Comment 9 Jasper St. Pierre (not reading bugmail) 2012-11-27 23:51:41 UTC
*** Bug 687849 has been marked as a duplicate of this bug. ***
Comment 10 drago01 2013-02-14 21:28:30 UTC
*** Bug 693446 has been marked as a duplicate of this bug. ***
Comment 11 drago01 2013-03-03 19:16:40 UTC
*** Bug 691789 has been marked as a duplicate of this bug. ***
Comment 12 Emmanuel Touzery 2013-03-13 07:33:13 UTC
i otherwise think this was a regression in 3.6 compared to 3.4. i never saw that in 3.4 and i see it at every single login in 3.6.
Comment 13 Emmanuel Touzery 2013-07-11 06:32:13 UTC
This problem is much less pronounced, to the point that i can say it has disappeared for me in 3.8, on the same two computers on which I had a big problem in 3.6.
Comment 14 Jean-François Fortin Tam 2014-01-03 22:13:54 UTC
Simon, are you still seeing this in 3.10?
Comment 15 Simon McVittie 2014-01-06 11:48:39 UTC
Sorry, I'm still on Debian's Shell 3.8.4-5, and not actively working on this issue.
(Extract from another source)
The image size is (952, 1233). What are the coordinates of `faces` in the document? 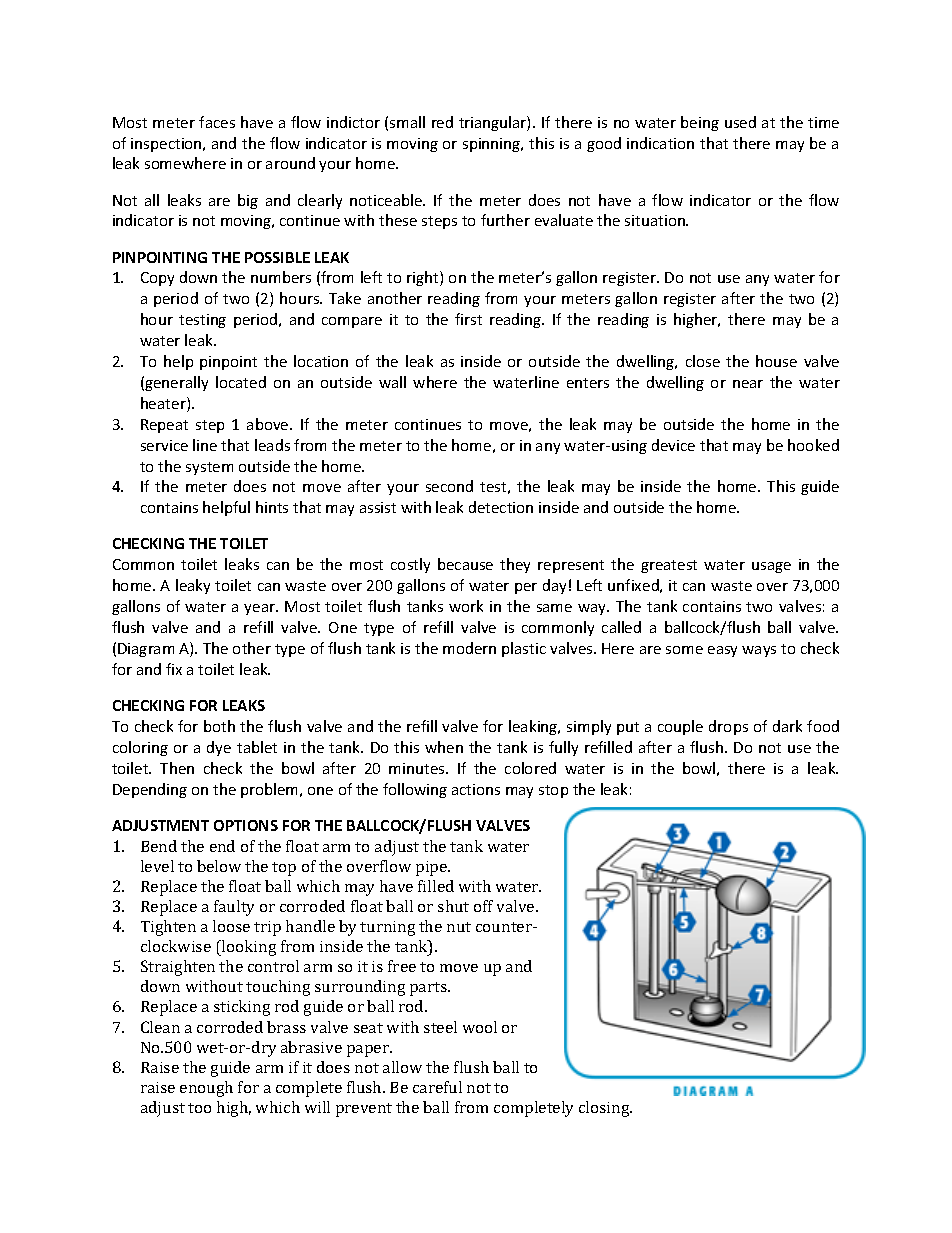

To reproduce: hard-disk based laptop, Alt+F2, "r", wait for hard disk activity to cease, press Windows key.

On 3.8, first entry to the overview does still seem to pause frame output for ~ half a second - I don't see the animated transition from normal window positions to their overview positions, just a pause in output followed by the windows abruptly "teleporting". The second and subsequent entries to the overview are noticeably smoother, with enough frame rate for the animated transition to look good.
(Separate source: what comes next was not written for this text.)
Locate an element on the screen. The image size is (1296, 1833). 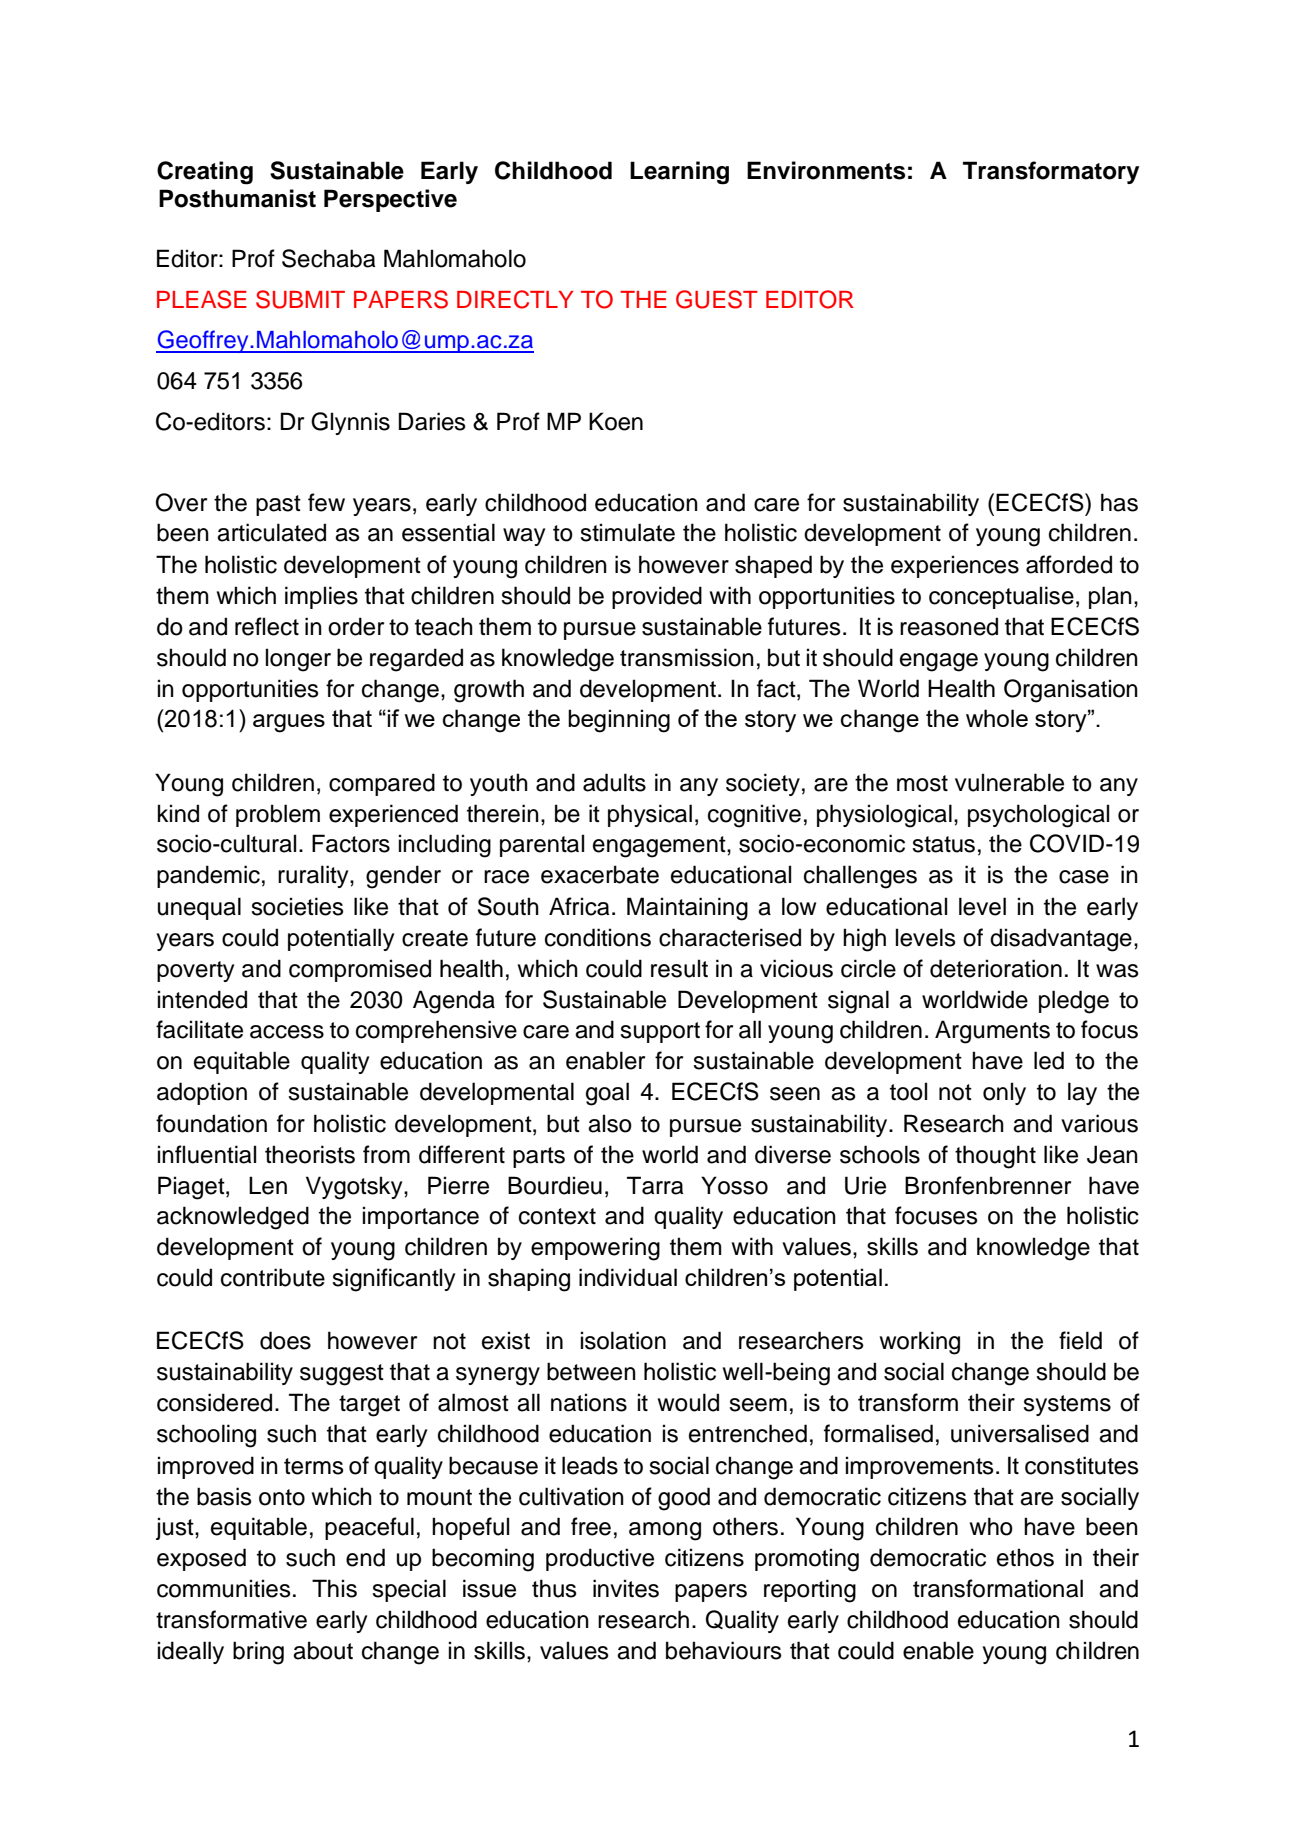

Has something specific been done to improve this between 3.8 and 3.10, or are you hoping that it has improved "accidentally"?
Comment 16 Jasper St. Pierre (not reading bugmail) 2014-01-06 16:17:10 UTC
(In reply to comment #15)
> Has something specific been done to improve this between 3.8 and 3.10, or are
> you hoping that it has improved "accidentally"?

https://bugzilla.gnome.org/show_bug.cgi?id=712727
https://bugzilla.gnome.org/show_bug.cgi?id=712753
Comment 17 Simon McVittie 2015-04-27 15:57:02 UTC
Successive Shell versions generally get better, and I am not actively working on improving this. There is probably still room for improvement (the test I described on Comment #15 still doesn't animate smoothly the first time in Debian's Shell 3.14), but this bug doesn't have a whole lot of value without someone actively working on tracking down individual causes in a more current version; resolving OBSOLETE on that basis.